* **REQUIRED WORK**: Please copy the listing below, swapping "Viewport" for "Window size" and leaving everything else unchanged.
** START INFORMATION PROVIDED **
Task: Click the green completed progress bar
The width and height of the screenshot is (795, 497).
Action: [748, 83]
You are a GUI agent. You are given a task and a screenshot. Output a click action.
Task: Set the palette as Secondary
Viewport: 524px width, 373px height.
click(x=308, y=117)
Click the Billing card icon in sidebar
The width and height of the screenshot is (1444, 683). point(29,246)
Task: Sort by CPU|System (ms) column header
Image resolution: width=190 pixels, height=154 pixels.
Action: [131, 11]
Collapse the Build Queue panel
** END INFORMATION PROVIDED **
* **SOLUTION**:
Task: Click the green completed progress bar
The width and height of the screenshot is (795, 497).
Action: [748, 83]
You are a GUI agent. You are given a task and a screenshot. Output a click action.
Task: Set the palette as Secondary
Window size: 524px width, 373px height.
click(x=308, y=117)
Click the Billing card icon in sidebar
The width and height of the screenshot is (1444, 683). point(29,246)
Task: Sort by CPU|System (ms) column header
Image resolution: width=190 pixels, height=154 pixels.
Action: [131, 11]
Collapse the Build Queue panel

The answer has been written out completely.